Question 2 - Inference for Model 1 [Total 20 marks]
Overall presentation [2 marks]
Below is the R model summary output for Model 1.
Call:
lm(formula = log(price) ~ width + clarity, data = dia)
Residuals:
Min 1Q Median 3Q Max
-0.50945 -0.14158 0.00013 0.15015 1.61367
Coefficients:
Estimate Std. Error t value Pr(>|t|)
(Intercept) 1.02797 0.09393 10.94 <2e-16 ***
width 1.06700 0.01550 68.86 <2e-16 ***
clarityVS1 0.76968 0.03162 24.34 <2e-16 ***
clarityVVS1 0.98182 0.03863 25.42 <2e-16 ***
clarityIF 1.10449 0.04935 22.38 <2e-16 ***
---
Signif. codes: 0 '***' 0.001 '**' 0.01 '*' 0.05 '.' 0.1 ' ' 1
Residual standard error: 0.214 on 395 degrees of freedom
Multiple R-squared: 0.9261, Adjusted R-squared: 0.9253
F-statistic: 1237 on 4 and 395 DF, p-value: < 2.2e-16
(a) [2 marks] Predict the price (in US Dollars) for a diamond that has a clarity rating I1 and a width of 5.5 mm. Explain how this can be computed from the information provided in the model summary above.

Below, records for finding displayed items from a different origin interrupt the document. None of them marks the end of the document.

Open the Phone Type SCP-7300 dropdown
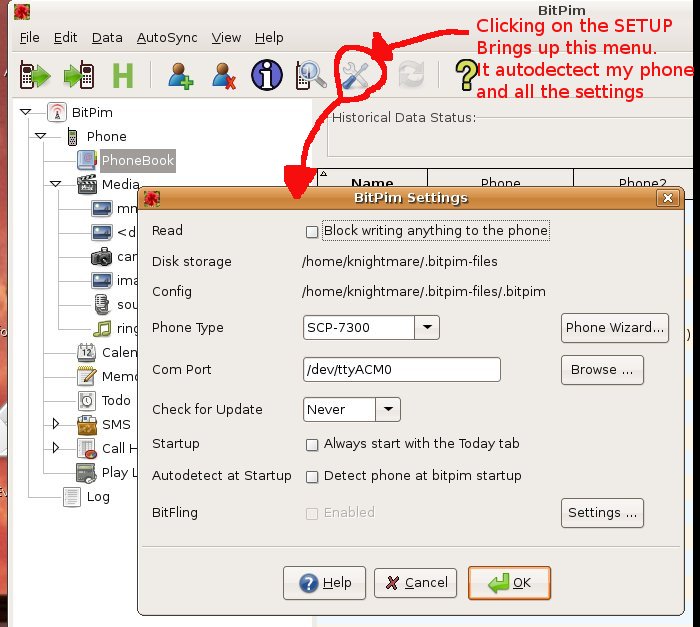 [x=427, y=327]
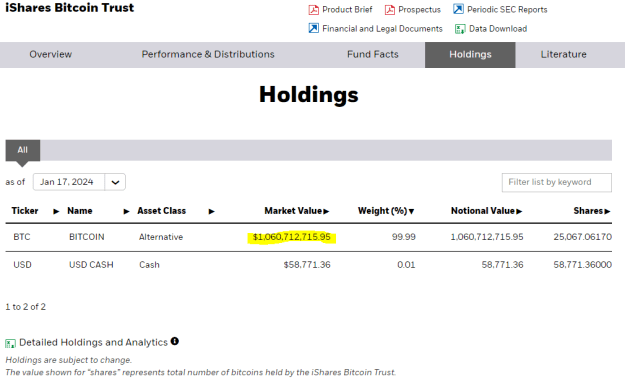Open Detailed Holdings and Analytics link
Viewport: 625px width, 382px height.
tap(93, 343)
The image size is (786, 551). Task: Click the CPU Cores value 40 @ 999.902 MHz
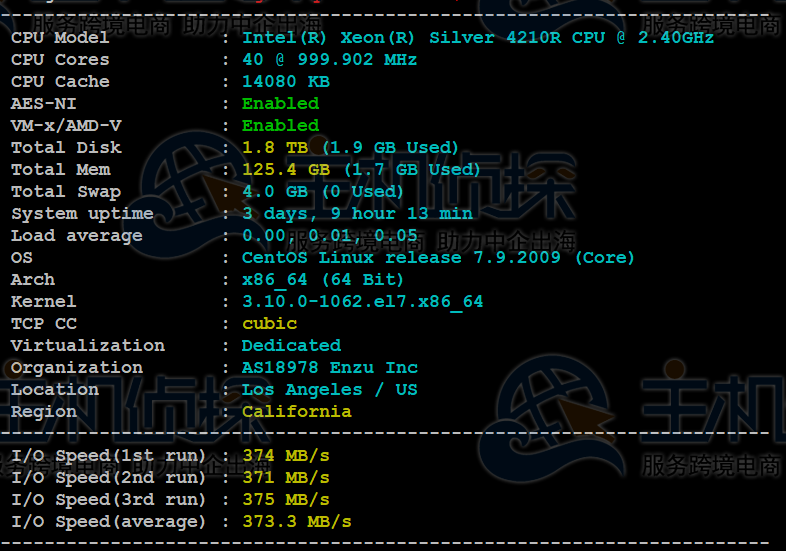[x=329, y=60]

(b) [3 marks] Give a quantitative interpretation of the estimated coefficient for clarityIF with respect to price (in US Dollars).
(c) [7 marks] The row for clarityVS1 reports on a hypothesis test. Assuming a 5% significance level, explain which hypothesis test is performed and how the result should be interpreted. Make sure to clearly state
• the null and alternative hypothesis;• an algebraic expression for the test statistic;• the distribution of the test statistic under the null hypothesis;• the observed value of the test statistic;• a comparison of the p-value with the significance level;• the outcome of the test;• the conclusion that can be drawn from the outcome of the test.

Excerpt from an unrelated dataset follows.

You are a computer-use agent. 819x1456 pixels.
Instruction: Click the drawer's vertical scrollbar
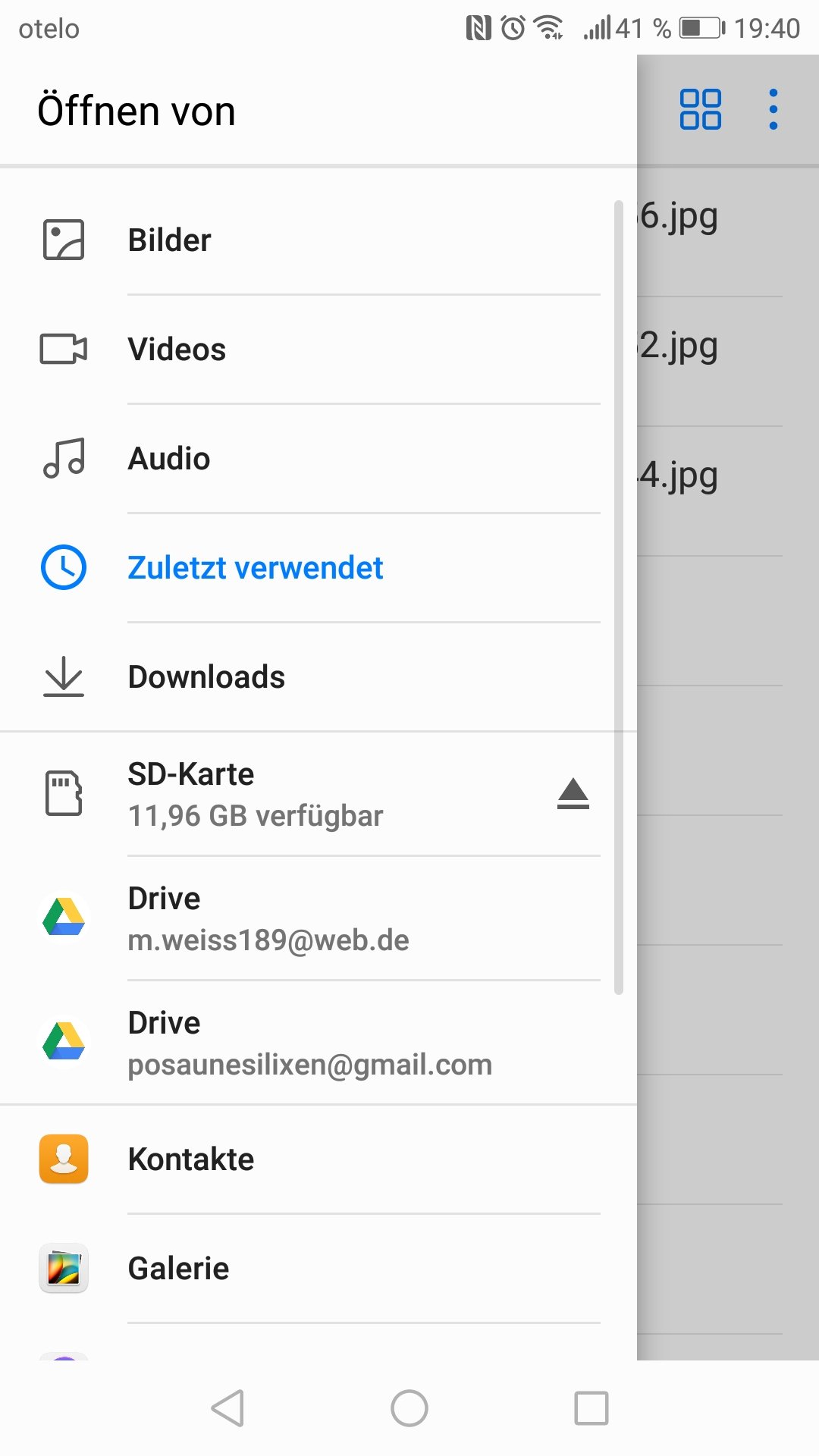(x=619, y=598)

(d) [2 marks] Explain how an unbiased estimate for the error variance ‡2 can be derived from the model summary output and report the estimate.
(e) [4 marks] Consider an internally flawless diamond with a width of 5.34 mm. In R compute a 95% prediction interval for the log-price of such a diamond and report the interval. Explain how to derive from this a 95% prediction interval for the price of this diamond. Report the 95% prediction interval for the price of this diamond.